I have an appointment with disability services on the 15th. That was the soonest I could see them because of my work schedule. Problem is, I don't have any accommodations in mind other than asking for someone to escort me to my car after class (I'm taking night classes). I really have no good ideas for what would help me at school as relates to my PTSD. This subject turned into a whole messy thing when I was talking to my T. I got really emotional because my T was doing her thing, being the down-to-business person she is, and all of her suggestions and questions were just too much.
Does the school have a counseling center?
Yes, although I'm not sure they can really help me. The first school counselor I saw at my alma mater said to me, "Well, you clearly know more about PTSD and coping mechanisms than I do."

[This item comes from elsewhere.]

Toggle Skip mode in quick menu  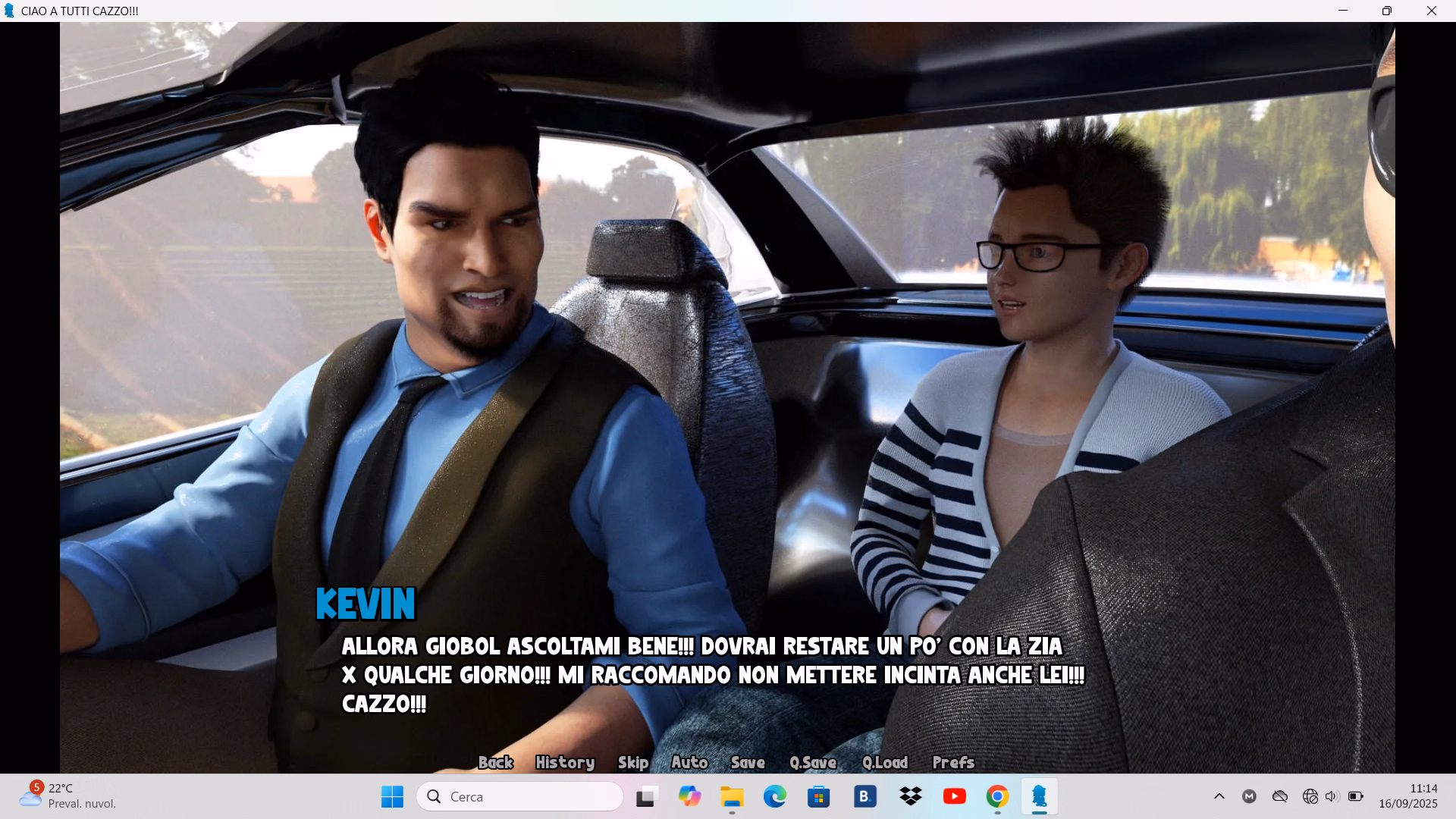pyautogui.click(x=632, y=762)
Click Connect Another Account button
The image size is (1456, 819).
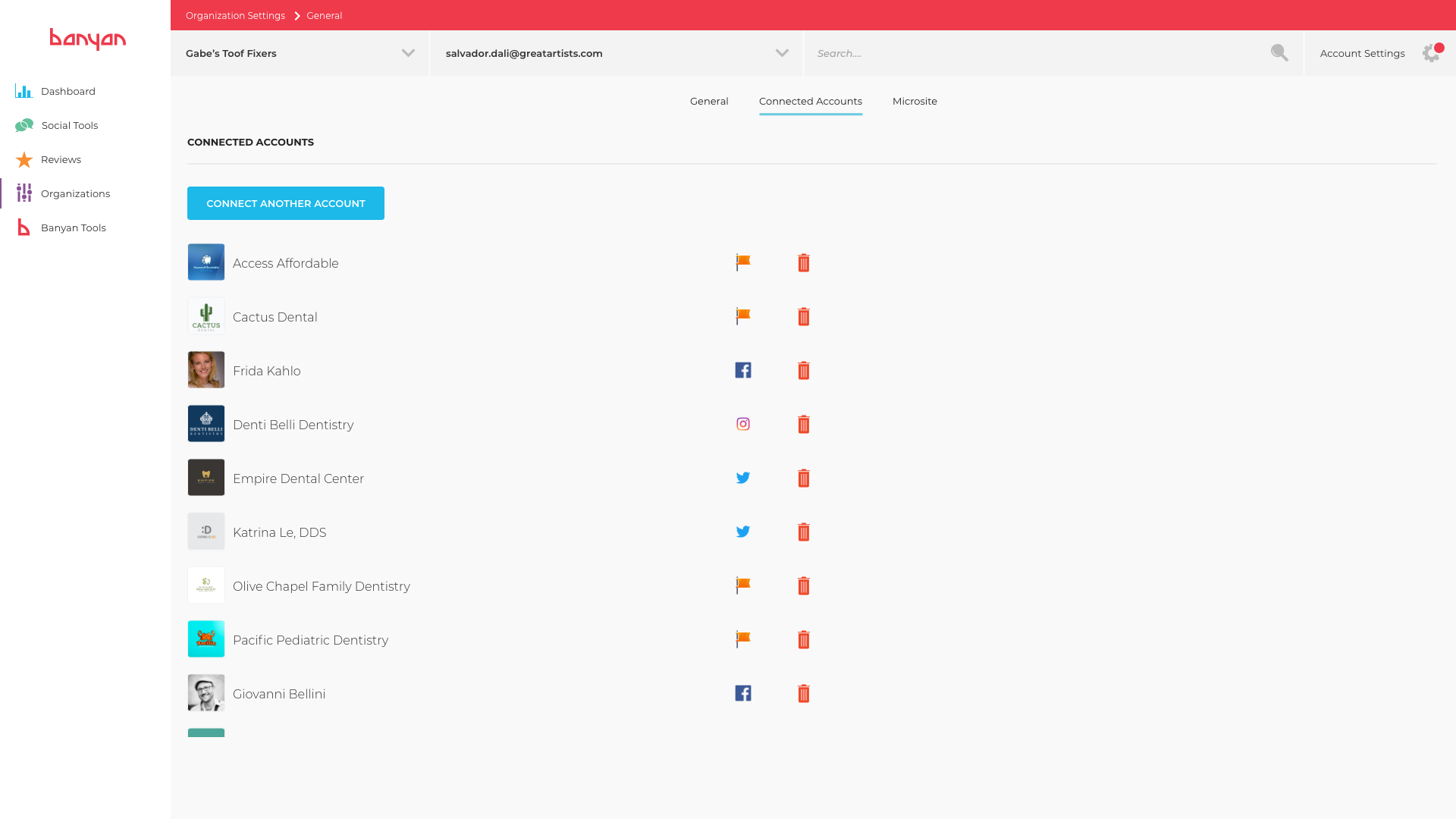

Unfortunately, I can't go to school part time if I want it to be free. On top of school and work, my scholarship is in exchange for a research assistantship. I got crazy lucky with my assistantship; I get to be an editorial assistant to my advisor, who is a very cool guy, but it's eight hours a week, so it stretches me out a bit more than I'd be otherwise.
Grad school can be like trying to take a drink out a firehose even without PTSD.
Thanks for the laugh! :hilarious:
Not quite sure yet. I saw her the day before my first class. It was only four days after I got the offer to go. I only see her every two weeks, so we haven't checked in now that the madness has started. I think she's probably a bit worried about the stress of working full time and going to school full time, but she's very optimistic about what grad school means for my sense of purpose and drive.
Some quiet time, and your positives, a few breaks from a tough schedule, and lots and lots of ice cream.
I've definitely been scheduling quiet time and frequent breaks. It just feels like I have so little time. I'm all over the ice cream, too. :)
Just finished a book by Elyn R Saks
I really admire this lady. I loved her TED Talk.
If you want to stop everything feeling like a criticism then you have to stop the inner
Abuse of yourself that is twisting everything into something that feels like criticism. You have to stop criticising yourself and being so harsh with yourself.
I've really taken this to heart and have kept it firmly in mind.
I have to say, Spock, there's a lot I'd like to respond to further in your post, but I first want to know where you get the impression that the company I keep is comprised of those who are drunk and high all the time. :bored: I think this may be a case of outdated information about my social life. These days, aside from light drinking, my friends and I are pretty sober souls.